Morgan’s Story
Morgan’s Story
My name is Morgan. I have been with my husband for almost 15 years and we have been married for almost eight. After we had been married for two years we decided to try to grow our family. My maternal aunt suffered from infertility, and my maternal uncle and his wife struggled with infertility as well. I was very nervous when we started to try to conceive because I felt like the cloud of infertility was hanging over us. I was shocked when we got pregnant in our first cycle, and doubly shocked when we learned we were pregnant with spontaneous twins. When our sons were about 18 months old, we decided it was time to add to our family. We didn’t think it was a matter of if it would happen, but when. I didn’t know that there was a thing called secondary infertility.
We kept trying for about 9 months before we consulted a doctor. All of my blood work came back normal, except my AMH (anti-mullerian hormone) levels were slightly elevated. They said that combined with my irregular cycles, I most likely had polycystic ovaries. We decided to go to The Cooper Institute for Reproductive Hormonal Disorders and saw Dr. Jerome Check. After 15 months, 4 cycles of clomid and 3 rounds of IUI, we were finally pregnant. During my routine first trimester blood work, we found that my progesterone levels were not holding and were dropping to levels that almost could not sustain my pregnancy. I was already taking progesterone 5 times a day (pills and 3 suppositories) so I had to begin taking progesterone injections into my lower back each day to maintain the lowest acceptable levels in order to keep my baby. I began to wean off of the progesterone at 12 weeks and I was fully off of everything at 20 weeks. My regular OB said she had never seen anyone on so much progesterone.

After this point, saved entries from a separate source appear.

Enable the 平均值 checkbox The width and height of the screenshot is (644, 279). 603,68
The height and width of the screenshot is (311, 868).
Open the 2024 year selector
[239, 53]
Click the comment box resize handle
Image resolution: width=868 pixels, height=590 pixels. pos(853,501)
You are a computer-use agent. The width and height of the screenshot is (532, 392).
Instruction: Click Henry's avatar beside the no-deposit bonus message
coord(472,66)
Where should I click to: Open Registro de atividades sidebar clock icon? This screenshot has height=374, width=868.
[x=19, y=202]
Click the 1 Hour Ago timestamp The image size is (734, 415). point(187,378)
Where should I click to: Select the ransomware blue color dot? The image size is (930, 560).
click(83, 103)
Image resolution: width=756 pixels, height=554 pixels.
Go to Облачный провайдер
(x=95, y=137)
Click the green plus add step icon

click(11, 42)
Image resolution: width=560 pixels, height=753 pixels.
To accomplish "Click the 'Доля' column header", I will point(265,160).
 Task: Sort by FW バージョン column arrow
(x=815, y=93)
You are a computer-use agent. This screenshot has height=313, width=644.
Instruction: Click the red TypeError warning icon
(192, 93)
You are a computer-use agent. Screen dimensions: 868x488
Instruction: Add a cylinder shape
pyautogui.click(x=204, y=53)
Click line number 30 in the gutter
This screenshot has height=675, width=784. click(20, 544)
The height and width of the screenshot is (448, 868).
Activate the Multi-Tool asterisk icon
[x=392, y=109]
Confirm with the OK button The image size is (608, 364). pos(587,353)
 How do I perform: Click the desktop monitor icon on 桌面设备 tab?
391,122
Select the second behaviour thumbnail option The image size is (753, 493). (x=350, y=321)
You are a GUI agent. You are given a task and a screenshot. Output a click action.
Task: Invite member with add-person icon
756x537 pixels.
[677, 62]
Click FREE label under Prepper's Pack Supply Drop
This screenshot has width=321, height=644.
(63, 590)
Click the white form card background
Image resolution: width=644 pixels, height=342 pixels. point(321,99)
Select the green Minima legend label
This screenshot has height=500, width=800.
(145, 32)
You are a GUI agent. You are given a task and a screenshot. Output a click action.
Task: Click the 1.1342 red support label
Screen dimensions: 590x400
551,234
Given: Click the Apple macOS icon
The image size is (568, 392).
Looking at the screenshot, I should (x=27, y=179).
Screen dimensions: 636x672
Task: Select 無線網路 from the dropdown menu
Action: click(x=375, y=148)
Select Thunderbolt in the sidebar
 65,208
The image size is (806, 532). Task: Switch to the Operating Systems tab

During those 15 months I felt like such a failure. My body had already carried twins and then suddenly I couldn’t even get pregnant. Then once I finally was, I didn’t know if I could stay pregnant. And during all of this, I was still a mom to two wonderful boys, and I felt like I was failing them too. I feel like I don’t even know who or what I’m looking at when I look back at photos of my sons from that time. I missed out on 15 months of their lives because I was so preoccupied with doctors appointments, blood work, ultrasounds and not breaking down at every possible moment. I’ll never be able to fully describe it, but my heart sinks each time I think of it. I can’t help but cry and wonder why I wasn’t emotionally stronger for them. One of the biggest regrets of my life is how much of theirs that I feel like I missed out on. If I could go back I would still do everything that I did to have our daughter, but I would have done more to be present with my sons. In gaining our daughter, I felt like I had lost something of them that I’ll never get back.
The hardest part of secondary infertility was feeling that I didn’t belong anywhere. I never felt like I had a right to be sad or to have my heart ache, because at least I had kids. I didn’t know who to talk to because I didn’t know anyone who had gone through this. I felt like no one would understand why I was so sad all of the time. I felt like I should have just been happy with what I had because that was still more than what others get.
At the time, I constantly made myself feel like that my feelings of inadequacy and sadness were invalid because others were struggling “more” than I was, and it was a heavy burden to carry. I was constantly comparing myself to other women that were dealing with infertility. It would make me feel guilty for feeling sad, and which made me spiral down even more. It took me a long time to come to the realization that my situation was not better or worse than anyone else’s, it was just different. Every woman’s infertility struggles are their own and it is important that we support each other.
The families that struggle with secondary infertility need a voice and a community just like those who struggle with primary infertility. I had never gone through such a time where I constantly felt horrible at every moment. I felt sad. I felt hopeless. I felt guilty. Along with my husband, there were three amazing women who I was able to confide in. They carried me through and supported me and I knew they were always there for me. I’ll never be able to repay them for that.
I hope that by sharing my story, others dealing with secondary infertility will feel like they aren’t alone. That’s all I ever wanted, because infertility of any kind is lonely. But none of us who struggle with this are alone. I am here, and I know now there are many others like me.